Choosing a Transistor

Hi all,

I am designing a standalone DMX receiver for a light fixture, and for this I need a transistor that will survive switching the on and off currents of a 50watt LED. the led is rated at 16v 3200mA in normal operation. I have here some TIP122 NPN transistors, they are rated at 8A 100v, I was wondering if these are suitable, I am not sure whether the 8A is at a lover voltage thatn 100v or whether they are the maximum specs. Ie. will run fine switching 100v at 8A ,rather than being able to switch 100v at lets say 300mA and 8A at 12v.

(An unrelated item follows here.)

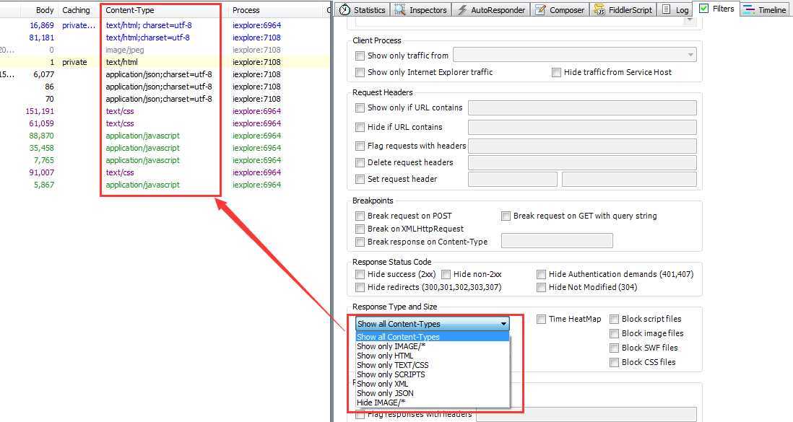Click the Show only if URL contains field
Screen dimensions: 793x422
click(581, 107)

It will take the current but will it take the heat. Look up the saturation voltage and multiply that by the current to give how much heat it will generate (in watts) then see how big a heat sink you need. http://www.thebox.myzen.co.uk/Tutorial/Power.html

http://itss.co.kr/product/pdf2/TIP120.pdf Thats the datasheet there, There are two values for the saturation voltage, which one do I use?

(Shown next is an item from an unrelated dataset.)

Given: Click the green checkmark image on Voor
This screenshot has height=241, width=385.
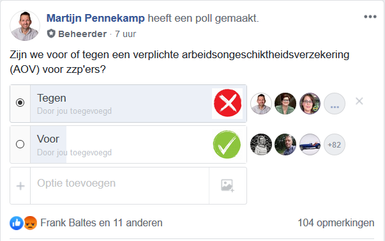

Power (watts) = Current x Voltage. Data Sheet says that with 3A going thru the Collector-Emitter voltage will be 2V. So, the part will be dissipating 3A x 2V = 6 watts. Its gonna be pretty warm!

The part wont be dissipating 6 watts, it will have 6 watts of power running through it. The Current for the LED i will be driving is 3.2 amps, the voltage on the other hand will be 16v, the power being run through the TIP122 would then be 51.5 watts. This is not the Dissipated Power otherwise the LED would not light.

The part wont be dissipating 6 watts

Yes it will.

This is the power that gets wasted and turned into heat by the transistor. It is not the power in the LED or in any other part of the circuit, it is the power you waste in doing the switching. This is determined by the saturation voltage and the current, nothing else.

So aside from that, any suggestions for reasonable alternatives for this task? I will have access to a 0.7 C/W heatsink as I am powering a 50w LED with it.

I would go instead with a MOSFET wth very low Rds, like 5mOhm (.005 ohm). Power (Watts) is also equal to Current*Current*Resistance, so 3*3*.005 = 0.045 Watt, much cooler running. And voltage drop across the part will be V=IR so 3A * .005 = 0.015V, so choose current limiting resistor appropriately: (Vsource - Vled)/3.2A = R Power rating needed for the resistor = I^2 * R, and I would double that for part longevity.